PG has a high mortality rate; the key to successful treatment is early diagnosis and therapy. Before invention with antibiotics, the mortality rate was 83%-92%[14]. Kim et al[2] reviewed 36 cases of PG between 1973 and 2003. The mortality rates for surgical intervention and conservative treatment with antibiotics were 20% and 50%, respectively. Recently, Rada-Palomino et al[14] reviewed 45 cases from 1980 to 2014 and found that the mortality rates for surgically and medically treated patients were 11% and 19%, respectively. In our review of cases reported from 2012 to 2022, the mortality rate was 12% (1/8) for surgery and 8% (3/36) for medical treatment. Through early diagnosis and appropriate antibiotic treatment, the mortality rate of PG has been gradually decreasing but is still high. Surgery should always be considered in refractory cases, which show clinical deterioration despite optimal medical management, and in the presence of complications, such as delayed perforation, abdominal compartment syndrome, bleeding, or stricture[9,15,17,22,37]. The surgery itself can be a partial or total gastrectomy, according to the range of inflammation[7]. In our case, conservation therapy with antibiotics alone was successful.
The recurrence rate of PG is low according to our literature review. Only one case, which was reported by Taniguchi et al[34], had recurrent PG at 5 d after discharge, and the causes considered most likely were a steroid treatment for allergy and a short-term course of antibiotics. To avoid recurrence, optimizing the process/timing of antibiotic cessation is important and should be determined by laboratory testing data and clinical pattern along with findings from follow-up imaging examinations (e.g., CT or EUS).
A biloma is defined as a collection of bile located outside the bile duct. The main causes of such are iatrogenic or traumatic injuries[44], with cases of spontaneous biloma being relatively uncommon. The most frequent cause of spontaneous biloma is choledocholithiasis[45], with the underlying mechanism hypothesized as an increase in intraductal pressure due to stone obstruction. Unfortunately, the clinical presentations of biloma are non-specific, including abdominal pain, fever, nausea, vomiting, and jaundice[46].

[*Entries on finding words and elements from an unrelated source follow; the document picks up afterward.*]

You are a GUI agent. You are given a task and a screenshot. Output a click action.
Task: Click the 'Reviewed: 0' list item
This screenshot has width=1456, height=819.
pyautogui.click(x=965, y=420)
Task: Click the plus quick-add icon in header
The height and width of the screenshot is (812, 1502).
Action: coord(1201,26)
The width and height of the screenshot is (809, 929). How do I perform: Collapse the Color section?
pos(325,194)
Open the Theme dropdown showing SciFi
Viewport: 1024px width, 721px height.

Nowadays, treatment for spontaneous biloma is nonsurgical, including antibiotics and percutaneous drainage via pigtail catheter. ERCP is a feasible alternative with additional benefit because it can not only decompress the biliary tract by endoscopic sphincterotomy and stent placement but also identify the location and severity of an active bile leakage. Surgery is reserved for patients who fail endoscopic stone extraction or present a persistent active leak.

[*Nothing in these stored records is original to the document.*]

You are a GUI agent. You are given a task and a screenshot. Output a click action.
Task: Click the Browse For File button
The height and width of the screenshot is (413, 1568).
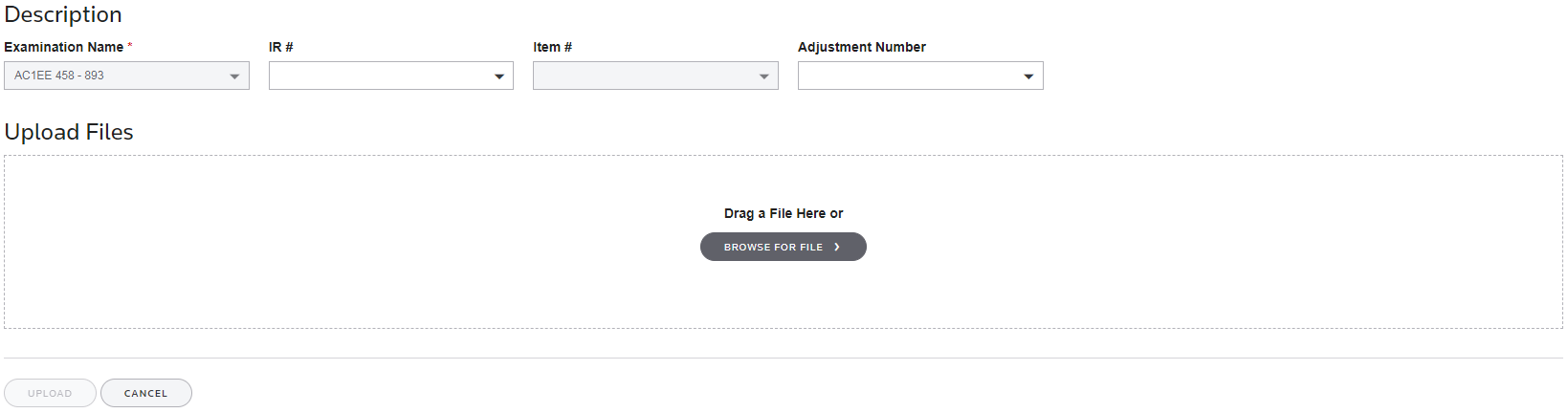(x=784, y=247)
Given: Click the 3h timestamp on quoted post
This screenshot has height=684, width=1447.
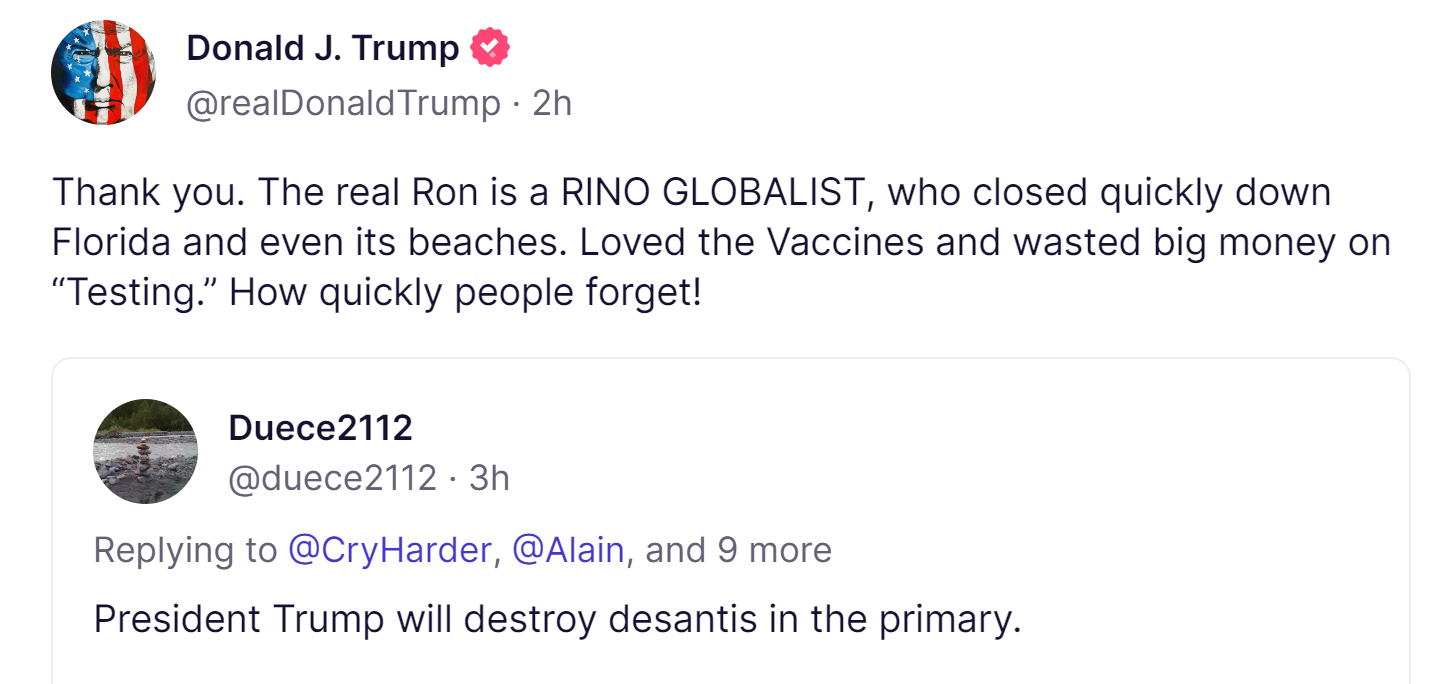Looking at the screenshot, I should [489, 479].
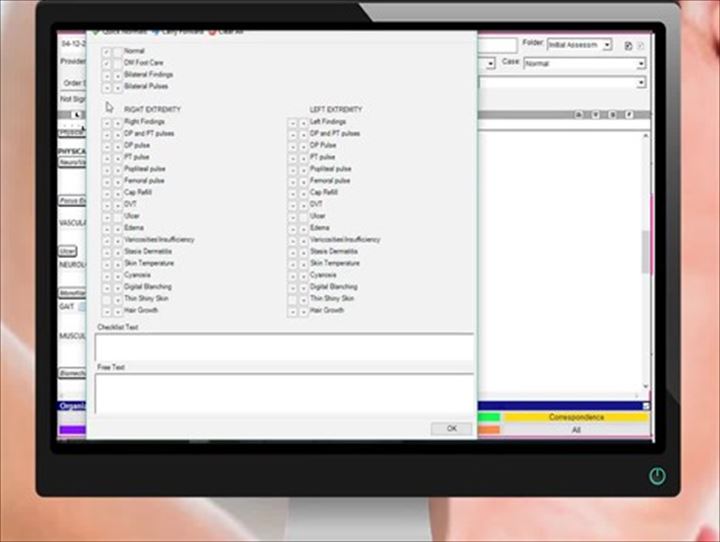Toggle the DM Foot Care checkbox

tap(107, 63)
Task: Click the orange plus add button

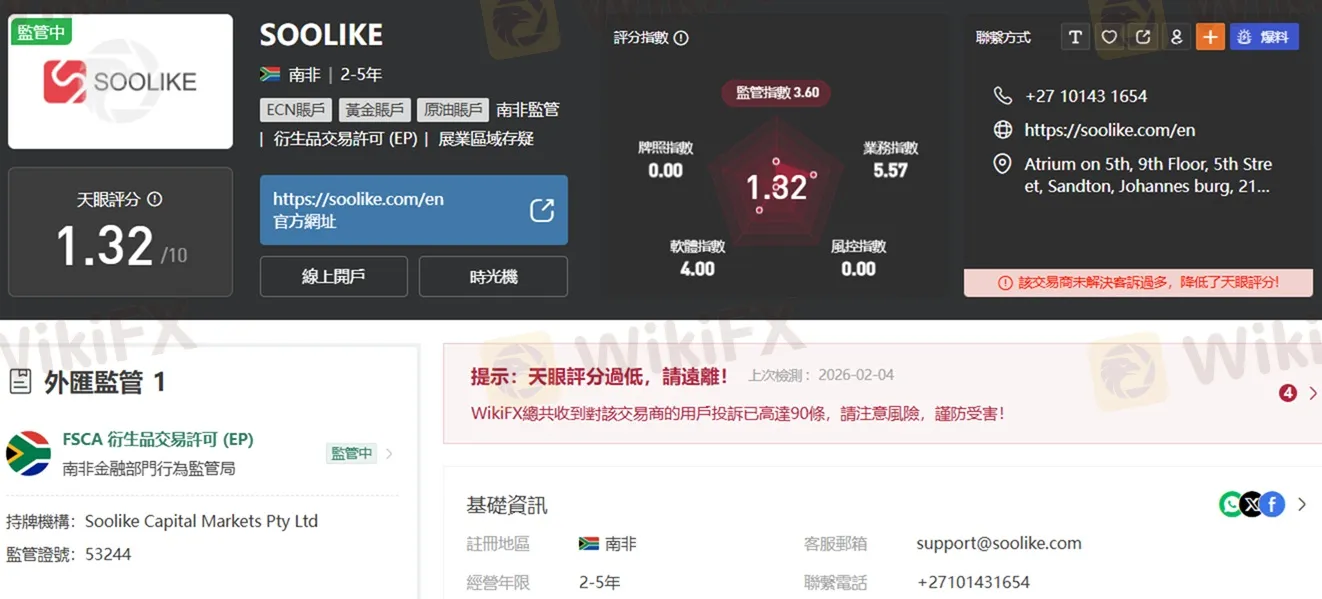Action: click(x=1210, y=36)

This case report describes a rare case of spontaneous biloma caused by choledocholithiasis followed by bile leakage-induced PG after the biloma drainage. PG itself is an uncommon diagnosis due to abdominal pain, but should be considered in patients with intraabdominal infection, especially from an infected organ adjacent to the stomach. The key to successful treatment is early diagnosis and initiation of therapy.